The declining economy is taking its toll on homeowners, with many forced to make tough decisions to avoid financial distress and repossession. Some are turning to their banks for assistance, while others are choosing to sell their homes before they fall into serious arrears.

Although unable to give exact figures for those who have had to give up their homes as a result of affordability challenges, the past few months have seen a definite increase in the number of distressed customers unable to meet monthly home loan repayments, says Buyisile Maseko, growth head at FNB Home Finance.

“This can be attributed to the tough economy environment and retrenchments,” she says. A number of Absa customers are approaching the bank for assistance before defaulting on loan payments, says Geoff Lee, managing executive for home loans, retail, and business banking.

“We also have proactive measures to identify and assist customers who show signs of financial distress, irrespective of whether or not the customer has missed a payment. We offer a variety of assistance plans with our aim being that the customer overcomes the challenge and retains a home.”

Keeping customers in their homes is a priority for FNB, too, Maseko says. Homeowners are urged to contact their banks or home loan providers “the moment you realise you’re unable to make the payment on your bond”. “Don’t wait until the banks’ collections and recoveries team or department contacts you.”

While the National Credit Act and banks’ prudent lending policies – which required greater deposits and focused on affordability based on disposable income – has helped limit the number of distressed sellers, says Herschel Jawitz, chief executive of Jawitz Properties, there are cases where affordability struggles are the reason for selling.
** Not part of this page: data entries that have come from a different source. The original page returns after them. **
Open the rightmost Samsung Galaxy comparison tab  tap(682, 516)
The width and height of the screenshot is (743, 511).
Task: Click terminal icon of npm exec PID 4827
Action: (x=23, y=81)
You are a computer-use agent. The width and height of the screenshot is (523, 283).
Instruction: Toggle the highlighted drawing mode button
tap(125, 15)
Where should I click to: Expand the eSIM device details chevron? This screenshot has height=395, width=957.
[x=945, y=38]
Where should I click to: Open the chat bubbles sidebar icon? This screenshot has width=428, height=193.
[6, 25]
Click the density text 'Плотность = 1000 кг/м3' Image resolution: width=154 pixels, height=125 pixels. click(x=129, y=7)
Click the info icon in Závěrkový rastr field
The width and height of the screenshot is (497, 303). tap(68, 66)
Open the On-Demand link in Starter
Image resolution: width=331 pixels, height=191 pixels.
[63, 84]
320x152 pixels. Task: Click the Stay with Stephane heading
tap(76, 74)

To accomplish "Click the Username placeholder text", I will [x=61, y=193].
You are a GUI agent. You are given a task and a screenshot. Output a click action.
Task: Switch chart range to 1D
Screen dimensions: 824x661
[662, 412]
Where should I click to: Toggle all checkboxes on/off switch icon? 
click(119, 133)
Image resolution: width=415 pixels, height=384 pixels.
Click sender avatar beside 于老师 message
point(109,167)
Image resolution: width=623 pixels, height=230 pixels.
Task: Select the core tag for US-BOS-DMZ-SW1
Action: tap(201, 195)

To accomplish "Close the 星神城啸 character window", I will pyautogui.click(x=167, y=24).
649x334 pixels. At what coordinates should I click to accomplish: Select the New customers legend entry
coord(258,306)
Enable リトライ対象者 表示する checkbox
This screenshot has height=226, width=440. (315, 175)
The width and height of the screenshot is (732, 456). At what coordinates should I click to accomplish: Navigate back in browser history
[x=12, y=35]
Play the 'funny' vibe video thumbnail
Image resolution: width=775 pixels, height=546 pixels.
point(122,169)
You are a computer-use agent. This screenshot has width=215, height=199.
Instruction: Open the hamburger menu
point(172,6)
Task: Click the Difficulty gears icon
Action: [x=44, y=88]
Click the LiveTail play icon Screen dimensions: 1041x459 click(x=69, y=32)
“We are seeing more sellers downsizing earlier than they had anticipated because of the increasingly high costs of maintaining a large home.” Selling due to financial distress is not really seen in the Winelands property market, but Chris Cilliers, chief executive and co-principal of Lew Geffen Sotheby’s International Realty in the region, is seeing a trend towards financial savviness in light of the economic downturn.

“People in all price classes are much more price and budget-conscious. Some are also downsizing in order to cut unnecessary costs, even though they may not be under financial stress.”

Homeowners’ cash flows are being assisted by the decreasing of the bond rate and new buyers are picking up properties for attractive prices, but unemployment and living costs are rising. This, Cilliers says, “will almost certainly” result in more sellers being under financial stress in the future.

Jill Lloyd, an area specialist in Claremont and Clare Park for Lew Geffen Sotheby’s International Realty, says the increase in rates and the costs of water and electricity have been big factors in people selling larger homes.

“I am one of those and, apart from noticing the decrease in (costs), I found I was hardly using any cleaning materials. Those cost a fortune these days and (in my previous home) I was polishing floors I wasn’t walking on.” She is assisting some elderly homeowners with their moves to smaller, more affordable properties.

“I have a house that was in an estate that was being rented out for income for the two heirs, but now the one is short of money so they must sell it.”